When I lived in Colorado, rain was precious as snow. The headwaters of the Colorado River were a few miles from my house. They needed filling. A humongous water pipe stuck out of the mountain and plunged down to a tunnel that lead to Denver, which has been in a drought for over a decade. Any one who wanted to build a house in the mountains had to find a well first. Water was precious, and storms seemed magical. I’ve never seen so many rainbows–doubles and triples. Lightning was a fearsome creature, to be avoided at all costs, like a mama moose with a calf.

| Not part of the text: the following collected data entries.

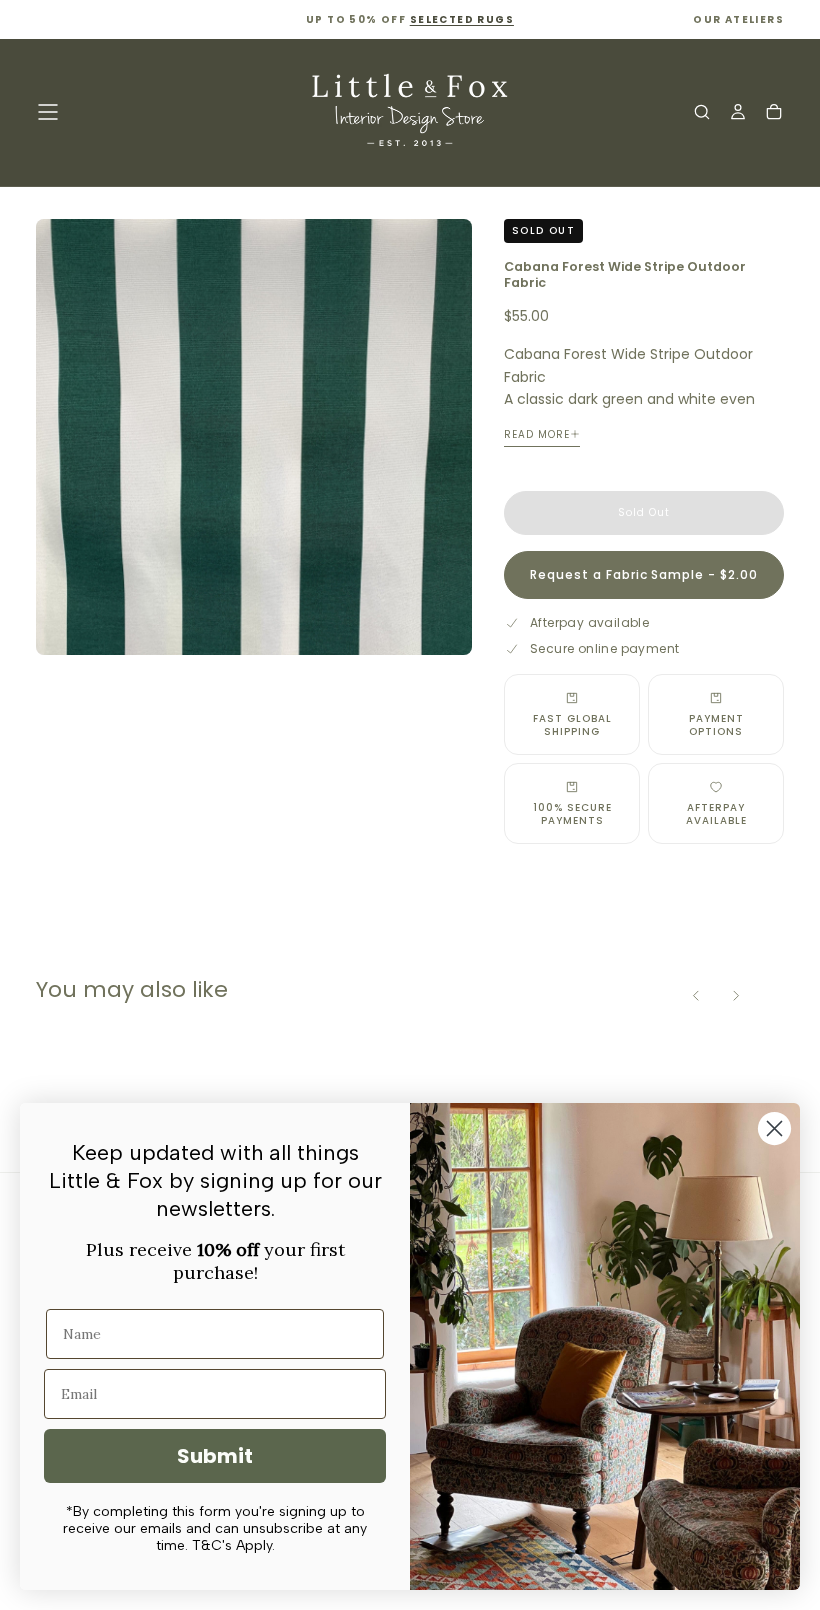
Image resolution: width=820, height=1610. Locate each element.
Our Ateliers (738, 19)
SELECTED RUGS (462, 19)
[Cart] (774, 114)
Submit (215, 1456)
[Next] (736, 996)
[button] (48, 112)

When I first visited the Northwest last fall, I expected rain all day, every day. In some places, it did, and others, it didn’t. On Vancouver Island the air is rain, and it creeps into your bones at 45-55 degrees. It’s not warm, it’s not cold, just damp. Chilling. You wish the temperature would make up it’s mind already, because dressing for “coolish” wet weather means layers. A fleece? A rain jacket? Wear both. Switch them up. Bring an extra pair of wool socks. The best remedy for cold hands is to wrap them around a hot cup of coffee. It makes total sense that Seattle is the home of the coffee shop. Yet the absence of Starbucks on every corner feels very alien, especially since Starbucks is headquartered there. No one in Seattle drinks Starbucks. There’s no reason to. The original old independent shops that Seattle built their business model on have better beans, and they vary in character from place to place. No one puts another out of business.

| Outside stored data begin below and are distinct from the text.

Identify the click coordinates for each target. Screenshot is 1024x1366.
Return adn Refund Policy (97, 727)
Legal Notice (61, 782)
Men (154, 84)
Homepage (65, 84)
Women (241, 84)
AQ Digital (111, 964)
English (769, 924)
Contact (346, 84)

Then there’s Costa Rica. The sun rises at 5:00am and sets at 5:30pm. It’s best to embark upon adventures as early as possible, because by 9am you feel like it’s high noon, and by 11am clouds begin forming and bumping into each other. Clouds over the mountains mean rain at the beach, and clouds over the beach bring rain to the valley. It’s best to be prepared for a deluge.
It’s LOUD. Don’t try to have a conversation until it is over (don’t worry, that will likely be in about 20 minutes). When the rain stops, the sound shifts from tapdances on tin roofs to the awakening of birds. Birds who spent the hotter hours of the day under the parasols of palm and ficus trees pop up to the top of the canopy. Giving their feathers a shake, they proclaim, “the rain is over!” and get busy chasing insects. The flycatchers are especially fun to watch as they dive from telephone wires, then swoop UP SIDEWAYS and DIVE in a millisecond. It’s one thing to see a gnat make the gesture, and another to see a predator 10,000 times gnat size follow its movements. A flock of green parakeets darts across the skyline, and you only know it’s parakeets because you hear their rusty old bicycle screeches just long enough to know that they’ve passed you. Now they’ve disappeared into the canopy. They mimic the leaves as they preen.
I think the perfect combination would be a Rocky Mountain rain storm followed by a Costa Rican post-rain chorus.